§ **What is being asked**:
How would the news story about children swallowing high-powered desk magnets go on? Continue it from the point where it stops.

§ **Passage provided**:
_ _ _ _ _
Edmonton Journal

Swallowing desk magnets can tear bowel, doctors say

- SHARON KIRKEY

High-powered magnets in desktop toys pose a growing and lethal threat to children, Canadian doctors are warning.

Ten to 20 times more powerful than older fridge or ferrite magnets, the rare-earth neodymium magnets can attract and anchor to one another across loops of intestine, creating a force so strong it can tear a hole in the bowel, a team from Toronto’s Hospital for Sick Children reports in this week’s edition of the Canadian Medical Associatio­n Journal.

According to data from the Public Health Agency of Canada, 328 children under 14 were seen in an emergency department between 1993 and 2007 because of an injury associated with magnets. More than half — 178 — had swallowed magnets.

In the United States, at least 480 cases of high-powered magnet ingestions have been reported over the past decade, according to the North American Society for Pediatric Gastroente­rology, Hepatology and Nutrition; 204 of those cases occurred in the past 12 months.

The majority occurred in children six and under. But teens are also inadverten­tly swallowing or inhaling magnets worn to mimic tongue, lip and nose piercings, the American group warned last October.

In the last year alone, surgeons at the Toronto hospital were asked to see 13 children who had swallowed magnets; four children required surgery and long hospital stays.
_ _ _ _ _
§ **Given information**:
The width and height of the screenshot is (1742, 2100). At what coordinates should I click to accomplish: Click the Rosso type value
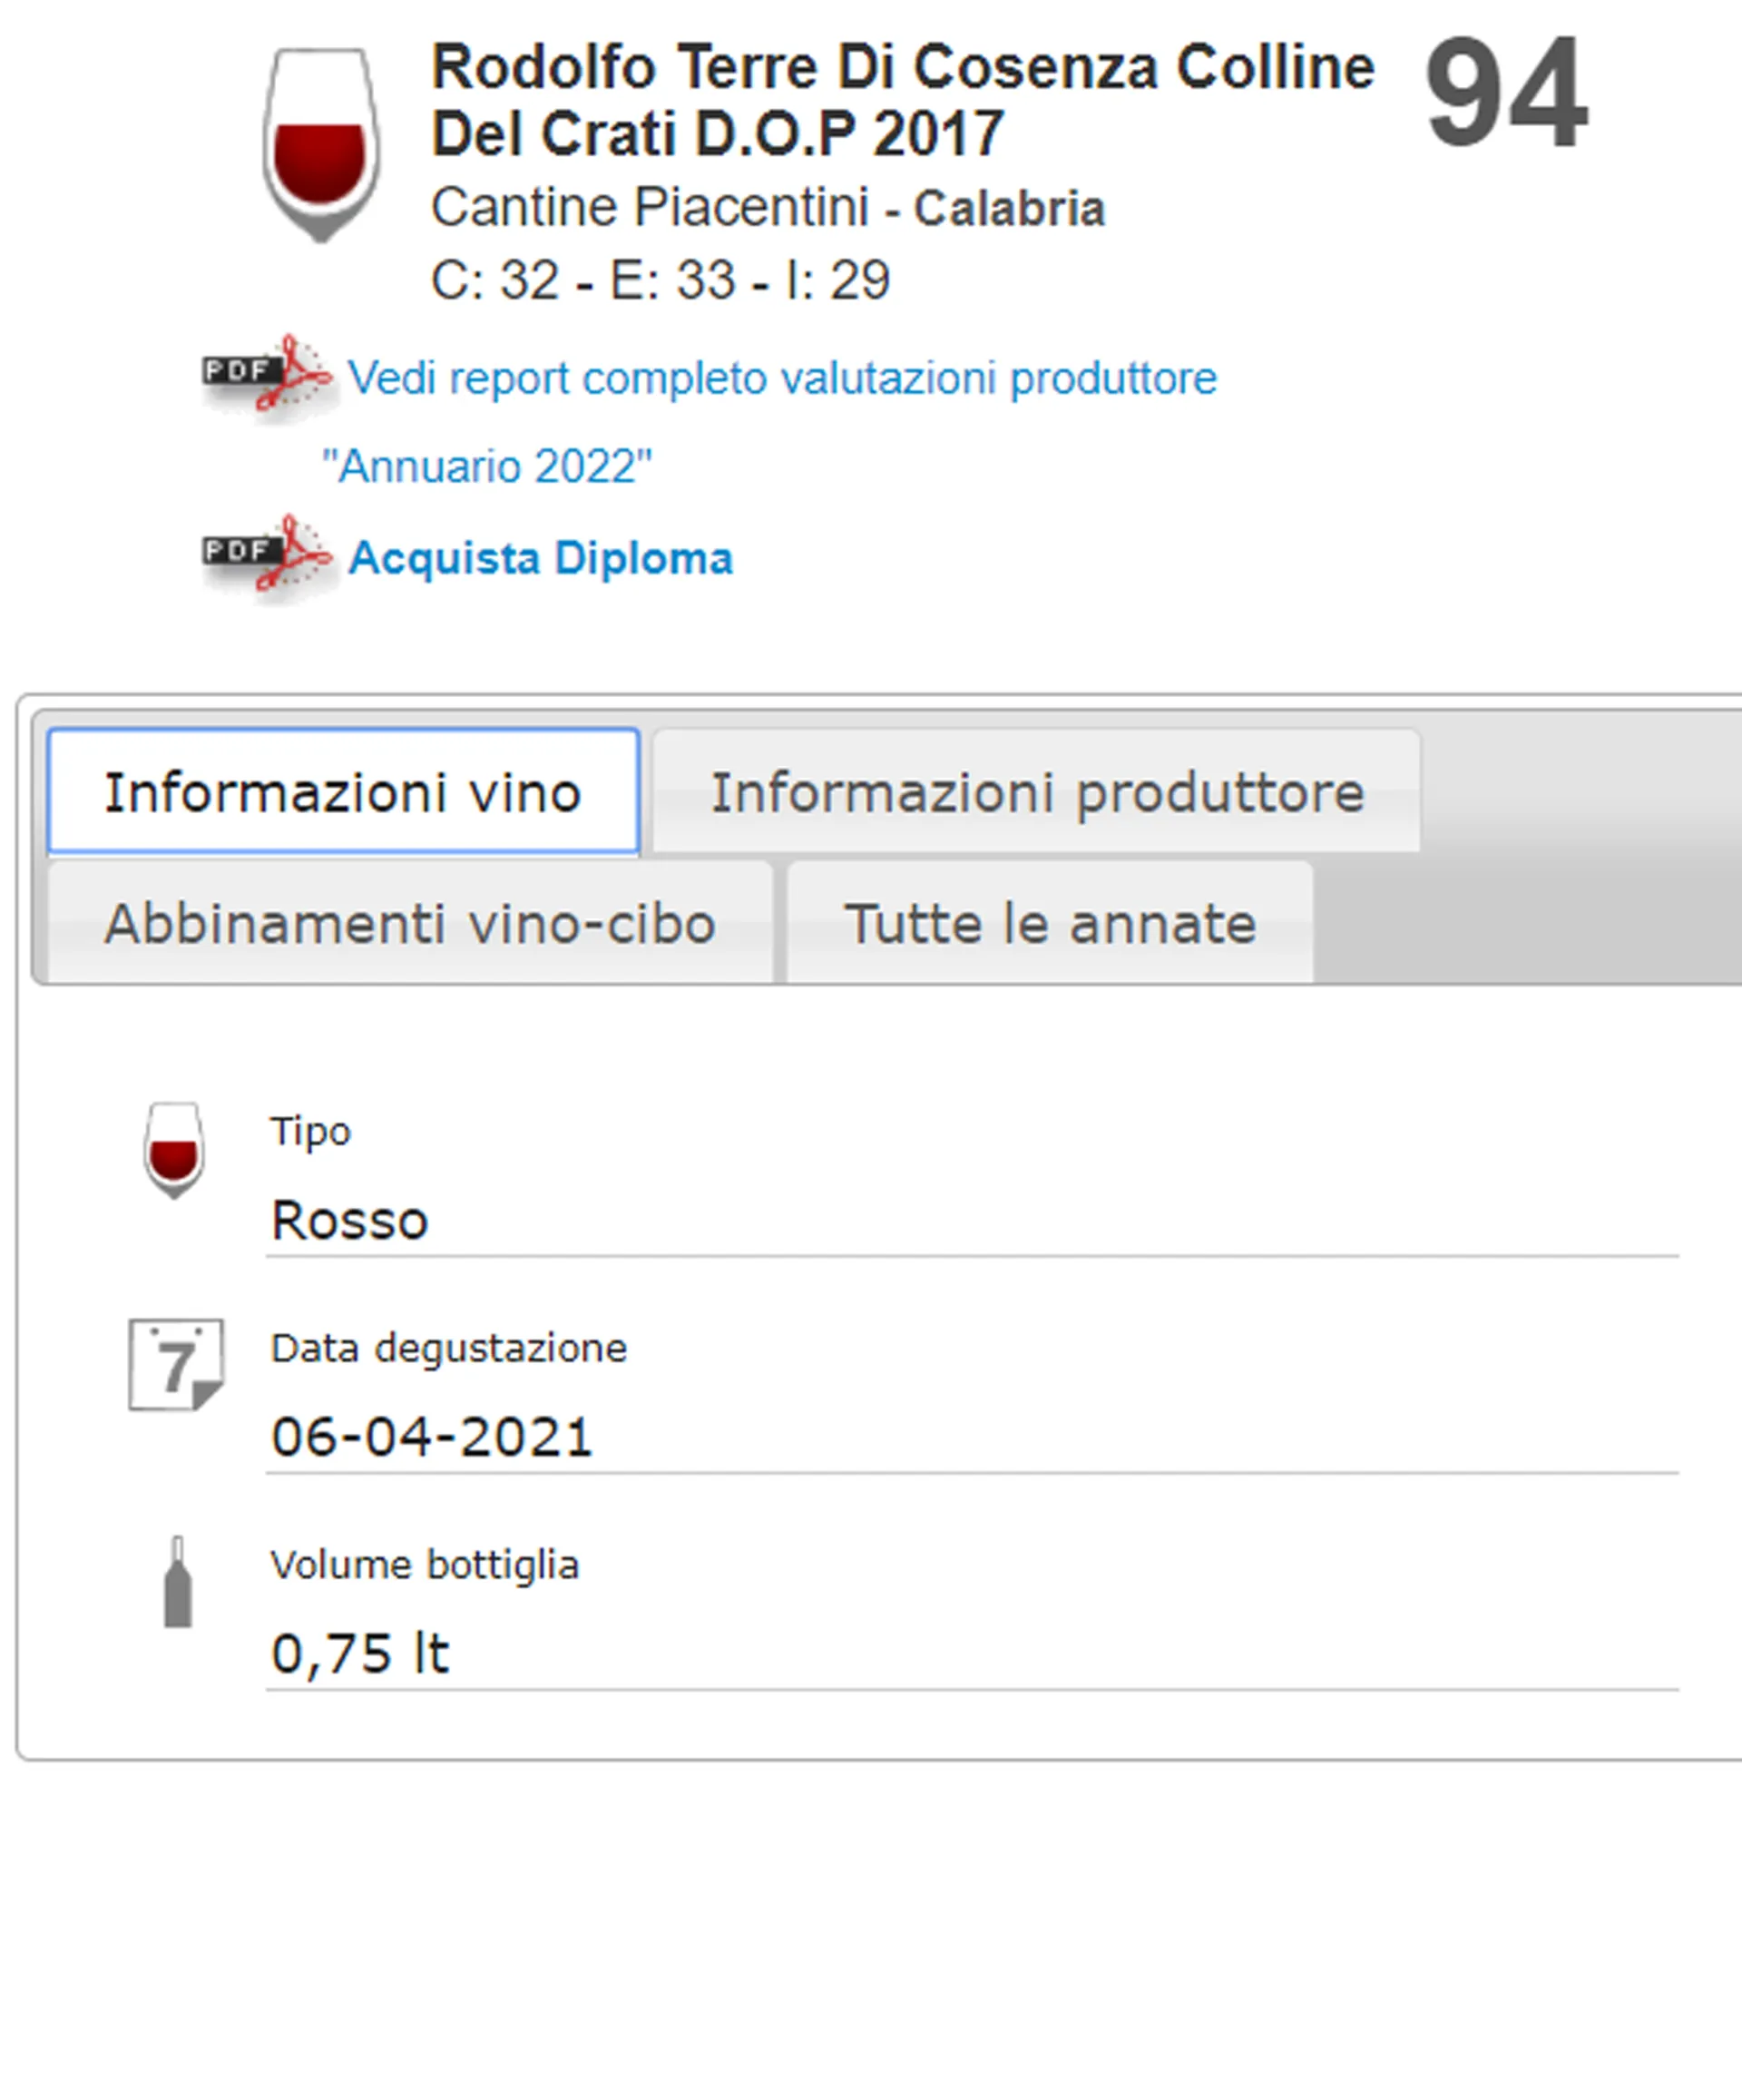coord(350,1220)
_ _ _ _ _
§ **Answer to this exercise**:
Most of the cases involve magnets sold in desktop sets of 50 or 100 balls used to create different shapes. The kits aren’t marketed to children and are labelled to keep out of the hands of children.

“But desks are right at a small toddler’s reach and if they grab one or two, you might not notice they’re missing. If they ingest more than one, that’s when issues come up,” says Dr. Daniel Rosenfield, a pediatric resident at the University of Toronto and Hospital for Sick Children.

Signs of ingestion include vomiting, abdominal pain and fever — symptoms so common in children that they can lead to serious delays in diagnosis, the doctors warn.

The Toronto team describes one case where a child who had “surreptiti­ously” swallowed a magnet underwent an MRI of his neck for an unrelated health problem. He ended up with a perforated bowel.

Another three-year-old needed laparoscop­ic surgery to remove three neodymium magnets from his abdomen that had eroded through two loops of intestine. When he was first seen in emergency, his only symptom was drooling. But an X-ray showed three magnets in different parts of his stomach. Because they had not connected with each other and he wasn’t in pain, he was sent home with instructio­ns to his parents to watch his stool for signs the magnets had passed.

Two days later, the child was back in emergency with abdominal pain. “An X-ray showed that all three magnets had come together. We knew at that point that they weren’t going to be going anywhere,” Rosenfield said.

The magnets can attract, causing pressure across the gut, “and that portion of the gut dies as the magnets are pulled together. Once the tissue dies and gets infected, that’s what causes the symptoms.

“It can absolutely require emergency surgery,” including removal of part of the bowel.

There has been one reported death, in a 20-month-old from Seattle, Wash.